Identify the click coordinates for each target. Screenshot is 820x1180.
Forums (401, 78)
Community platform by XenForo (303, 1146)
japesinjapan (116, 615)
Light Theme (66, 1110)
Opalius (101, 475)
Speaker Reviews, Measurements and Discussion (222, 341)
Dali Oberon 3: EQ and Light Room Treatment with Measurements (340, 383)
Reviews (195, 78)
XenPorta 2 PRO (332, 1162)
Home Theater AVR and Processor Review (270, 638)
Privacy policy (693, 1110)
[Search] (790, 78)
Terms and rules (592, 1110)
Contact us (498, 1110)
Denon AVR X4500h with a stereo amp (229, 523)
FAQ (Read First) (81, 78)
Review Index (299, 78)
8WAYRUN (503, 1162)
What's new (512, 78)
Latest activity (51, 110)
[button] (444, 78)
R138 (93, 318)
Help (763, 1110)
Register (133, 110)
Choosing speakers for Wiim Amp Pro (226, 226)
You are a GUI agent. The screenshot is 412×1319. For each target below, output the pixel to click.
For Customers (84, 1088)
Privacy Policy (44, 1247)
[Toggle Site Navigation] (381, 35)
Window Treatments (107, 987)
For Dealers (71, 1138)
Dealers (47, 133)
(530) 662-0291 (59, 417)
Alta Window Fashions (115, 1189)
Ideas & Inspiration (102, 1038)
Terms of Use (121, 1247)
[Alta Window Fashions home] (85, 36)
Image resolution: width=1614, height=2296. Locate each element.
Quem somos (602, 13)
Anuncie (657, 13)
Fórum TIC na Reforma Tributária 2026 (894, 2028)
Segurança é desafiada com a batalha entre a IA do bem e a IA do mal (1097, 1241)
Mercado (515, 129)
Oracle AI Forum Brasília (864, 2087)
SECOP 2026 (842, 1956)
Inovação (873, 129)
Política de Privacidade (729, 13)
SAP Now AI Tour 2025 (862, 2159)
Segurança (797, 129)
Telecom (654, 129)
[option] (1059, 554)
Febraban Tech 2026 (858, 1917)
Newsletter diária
---+---
What is being asked:
The whole of the material above should be given again exactly.

Output for this task:
Identify the click coordinates for each target. Screenshot is 820x1180.
Forums (401, 78)
Community platform by XenForo (303, 1146)
japesinjapan (116, 615)
Light Theme (66, 1110)
Opalius (101, 475)
Speaker Reviews, Measurements and Discussion (222, 341)
Dali Oberon 3: EQ and Light Room Treatment with Measurements (340, 383)
Reviews (195, 78)
XenPorta 2 PRO (332, 1162)
Home Theater AVR and Processor Review (270, 638)
Privacy policy (693, 1110)
[Search] (790, 78)
Terms and rules (592, 1110)
Contact us (498, 1110)
Denon AVR X4500h with a stereo amp (229, 523)
FAQ (Read First) (81, 78)
Review Index (299, 78)
8WAYRUN (503, 1162)
What's new (512, 78)
Latest activity (51, 110)
[button] (444, 78)
R138 (93, 318)
Help (763, 1110)
Register (133, 110)
Choosing speakers for Wiim Amp Pro (226, 226)
You are a GUI agent. The screenshot is 412×1319. For each target below, output the pixel to click.
For Customers (84, 1088)
Privacy Policy (44, 1247)
[Toggle Site Navigation] (381, 35)
Window Treatments (107, 987)
For Dealers (71, 1138)
Dealers (47, 133)
(530) 662-0291 (59, 417)
Alta Window Fashions (115, 1189)
Ideas & Inspiration (102, 1038)
Terms of Use (121, 1247)
[Alta Window Fashions home] (85, 36)
Image resolution: width=1614, height=2296. Locate each element.
Quem somos (602, 13)
Anuncie (657, 13)
Fórum TIC na Reforma Tributária 2026 (894, 2028)
Segurança é desafiada com a batalha entre a IA do bem e a IA do mal (1097, 1241)
Mercado (515, 129)
Oracle AI Forum Brasília (864, 2087)
SECOP 2026 (842, 1956)
Inovação (873, 129)
Política de Privacidade (729, 13)
SAP Now AI Tour 2025 (862, 2159)
Segurança (797, 129)
Telecom (654, 129)
[option] (1059, 554)
Febraban Tech 2026 (858, 1917)
Newsletter diária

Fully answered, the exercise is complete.